Tim Moore: Well, folks, obviously before we leave, I want to tell you one more time about an opportunity we have here at Lamb & Lion Ministries for you to get The Jewish People: Rejected or Beloved? A great treatise on why we, who are followers of Christ, should support God’s plan for the ages, which includes a provision and indeed a keeping of His promises to the Jewish people.

Well, Lee, we’ve run out of time today on this episode of Christ in Prophecy, but there’s so much we could say about Christian Zionism and its Christ-honoring pedigree down through the ages.

Lee Brainard: There absolutely is. You could write a whole book on it. (laughs)
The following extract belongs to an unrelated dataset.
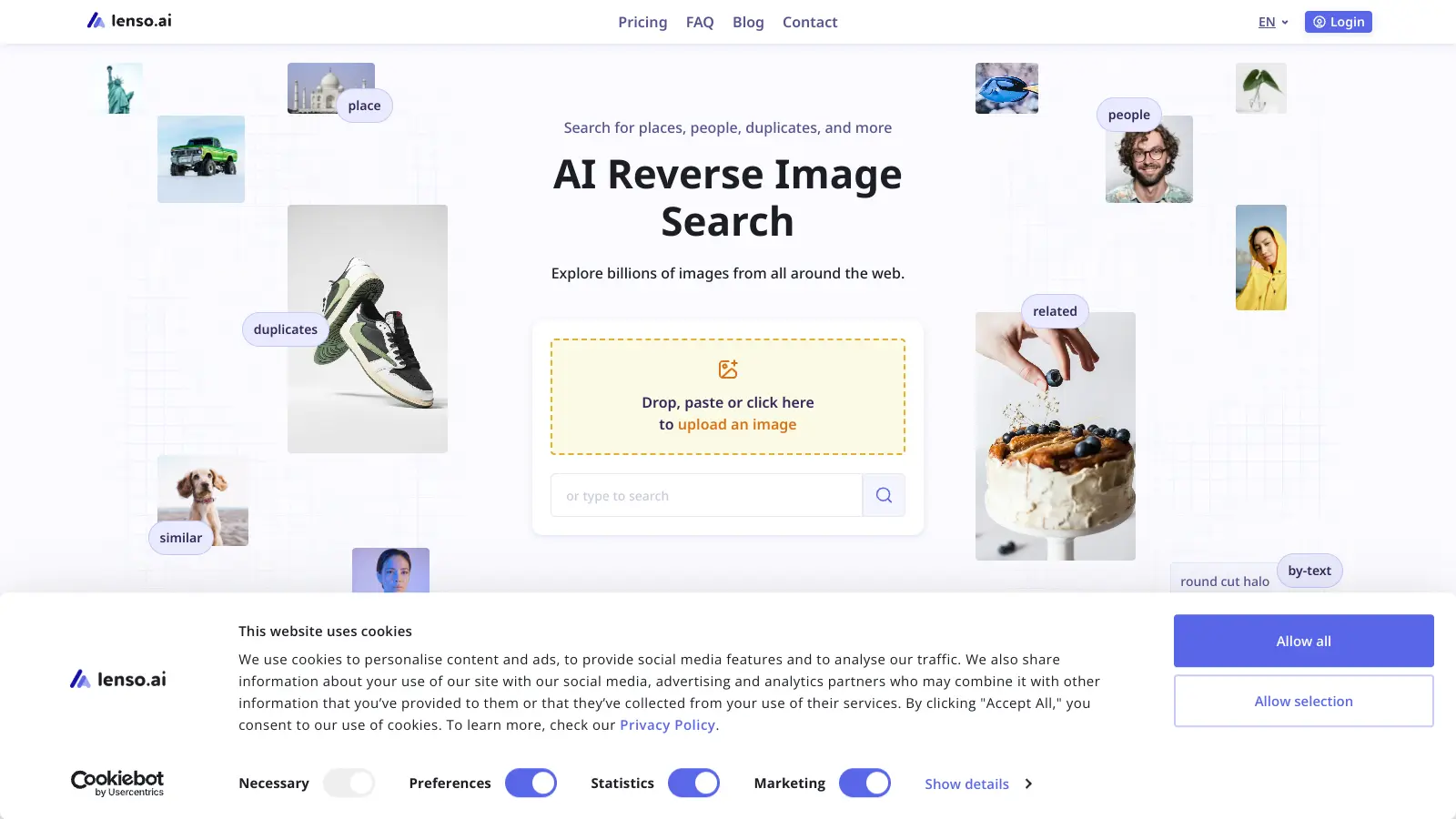Open the Privacy Policy link
This screenshot has height=819, width=1456.
point(667,724)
Tim Moore: I think you should!

Nathan Jones: Well, we could say, “Folks, wait, there’s more.” And since there is so much more we can talk about, we’re going to come back next week and we’re going to continue this conversation.

Tim Moore: That’s exactly right. We planned a three-part series with Lee Brainard. So we hope you’ll join us next week as we debunk the Satanic propaganda that the Pre-Tribulation Rapture is a concept too new to be true. In fact, faithful Christians have been longing for Jesus’ return for the past 2000 years. So, Lee, you will stick around with us for a couple more weeks, won’t you?

Lee Brainard: I wouldn’t miss it.

Tim Moore: All right, very good.

Nathan Jones: Lee, how can people get in touch with your ministry?

Lee Brainard: They can get in touch with me at soothkeep.info for my website. I’m Soothkeep on my YouTube channel, and I’m Soothkeep on numerous social media venues.

Tim Moore: Very good. Well, that’s all the time we do have for today. And we hope we’ve encouraged you to love the Jewish people as God does. We also hope that you will seek to bless those God has promised to bless, not merely as a Zionist, but as a faithful follower of Jesus Christ.